Texte à lire =>
++++++++
Les pays renforcent leurs défenses numériques devant la menace d'une cyberguerre

La conjonction d'événements a conduit les experts en sécurité nationale et en cybersécurité à mettre en garde contre une intensification des cybermenaces.

La directrice du renseignement national, Tulsi Gabbard, témoigne à la commission du renseignement de la Chambre des représentants, à Washington, le 26 mars 2025.
La directrice du renseignement national, Tulsi Gabbard, témoigne à la commission du renseignement de la Chambre des représentants, à Washington, le 26 mars 2025.
David Klepper
David Klepper / Associated Press

Des pirates informatiques liés au gouvernement russe ont lancé une cyberattaque au printemps dernier contre des usines de traitement des eaux municipales dans une zone rurale du Texas. Dans une usine de Muleshoe, une ville de 5000 habitants, l'eau a commencé à déborder. Les autorités ont dû débrancher le système et le faire fonctionner manuellement.

Les pirates ne cherchaient pas à perturber l'approvisionnement en eau et ne demandaient pas de rançon. Les autorités ont déterminé que l'intrusion visait à tester les vulnérabilités des infrastructures publiques américaines. C'était aussi un avertissement: au XXIe siècle, il faut plus que des océans et une armée pour assurer la sécurité des États-Unis.
++++++++
Données enregistrées =>
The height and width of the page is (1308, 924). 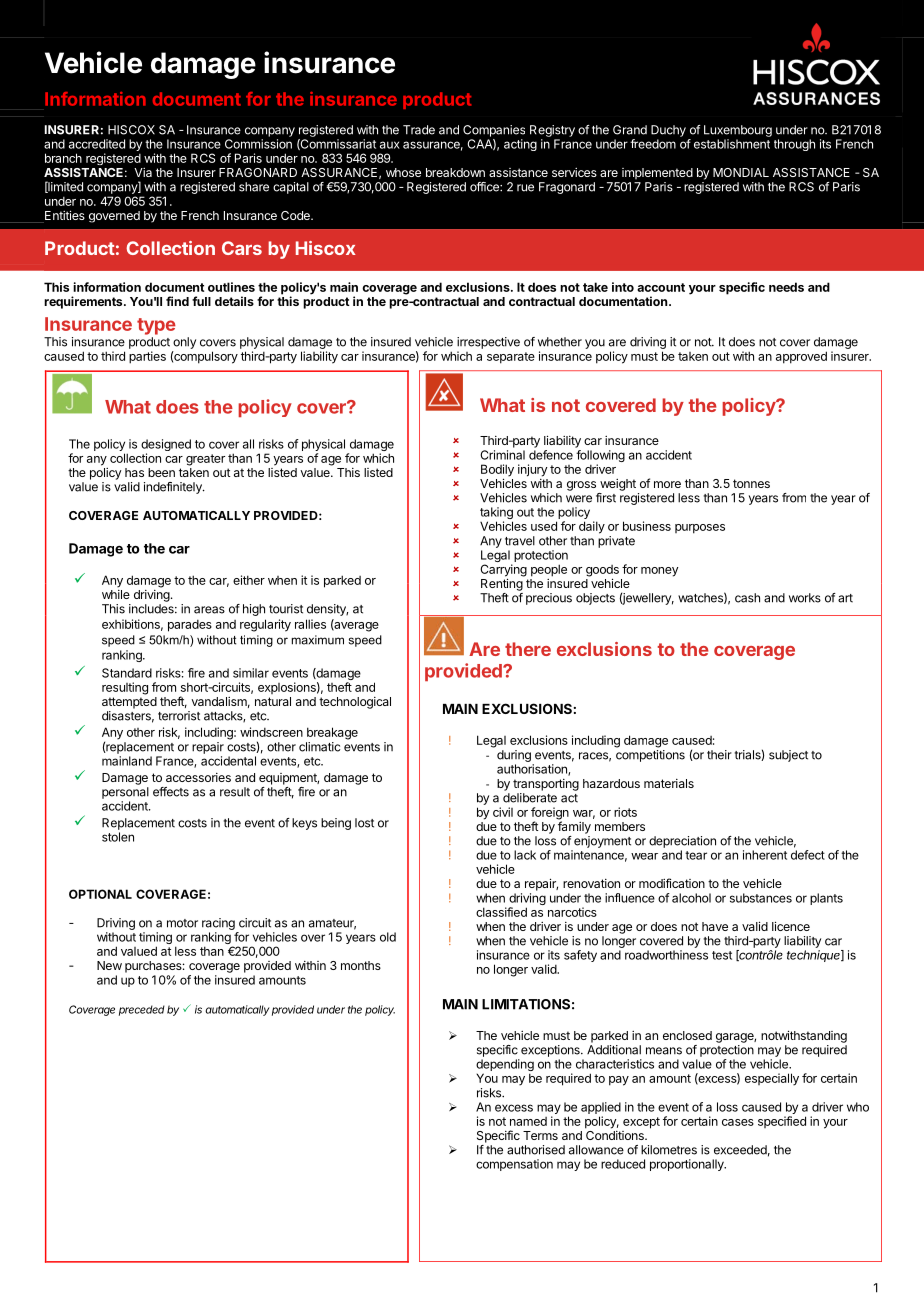 What do you see at coordinates (127, 673) in the page?
I see `Standard` at bounding box center [127, 673].
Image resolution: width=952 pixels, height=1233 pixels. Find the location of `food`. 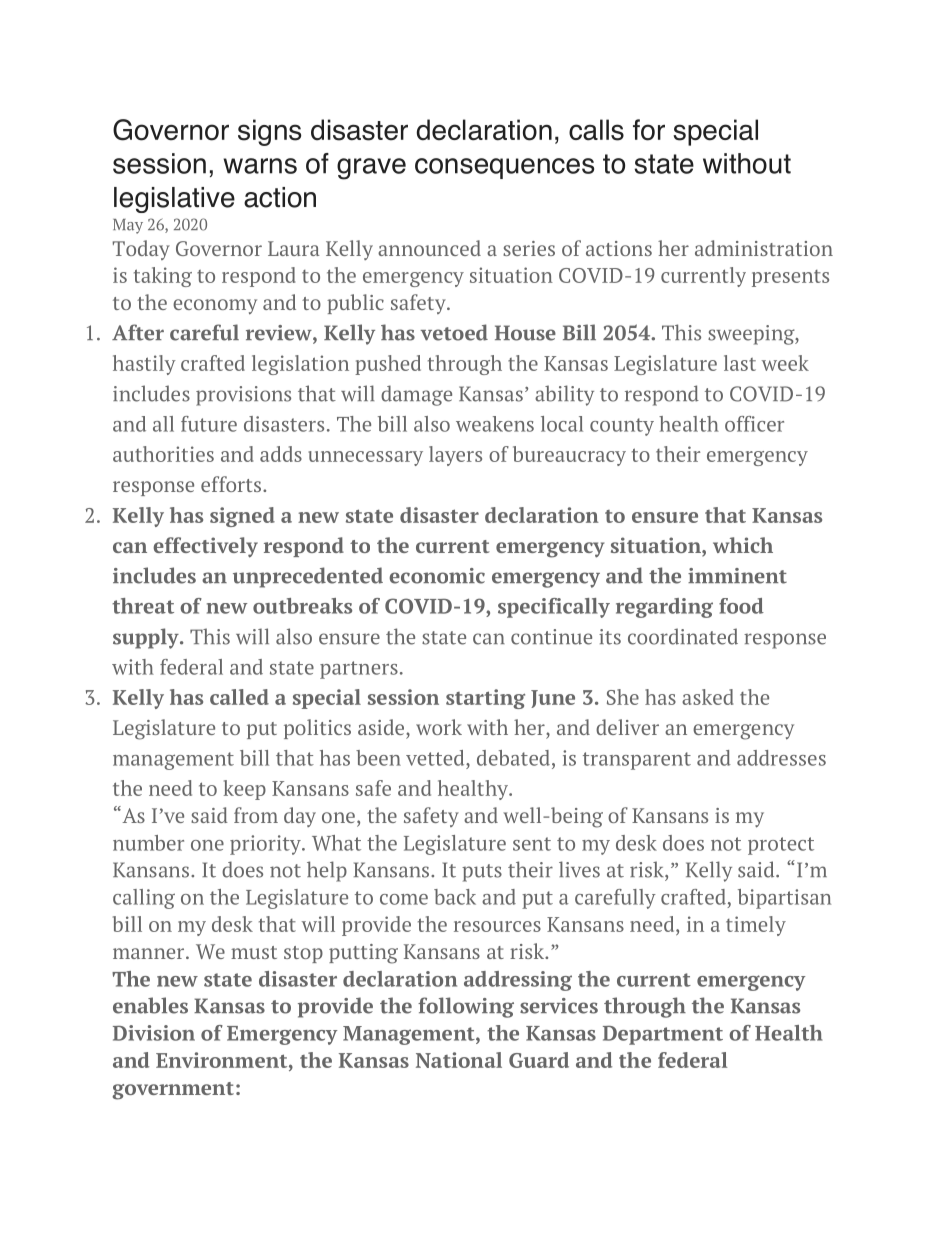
++++++++
Consigne 1 =>
Reproduisez le passage du texte à lire situé entre « Des pirates informatiques » et « sécurité des États-Unis. », ces deux bornes comprises.
Consigne 2 =>
Pour chaque affirmation, indiquez par oui ou par non si elle concorde avec le texte à lire, puis citez mot pour mot les termes du texte qui le prouvent. (a) À Muleshoe, les autorités ont dû faire fonctionner le système manuellement. (b) Les pirates exigeaient une rançon. (c) Muleshoe compte 50 000 habitants.
Les données ci-dessus ne sont pas utiles ici.

Réponse rédigée 1 =>
Des pirates informatiques liés au gouvernement russe ont lancé une cyberattaque au printemps dernier contre des usines de traitement des eaux municipales dans une zone rurale du Texas. Dans une usine de Muleshoe, une ville de 5000 habitants, l'eau a commencé à déborder. Les autorités ont dû débrancher le système et le faire fonctionner manuellement.

Les pirates ne cherchaient pas à perturber l'approvisionnement en eau et ne demandaient pas de rançon. Les autorités ont déterminé que l'intrusion visait à tester les vulnérabilités des infrastructures publiques américaines. C'était aussi un avertissement: au XXIe siècle, il faut plus que des océans et une armée pour assurer la sécurité des États-Unis.

Réponse rédigée 2 =>
(a) Oui : « Les autorités ont dû débrancher le système et le faire fonctionner manuellement. »
(b) Non : « ne demandaient pas de rançon »
(c) Non : « une ville de 5000 habitants »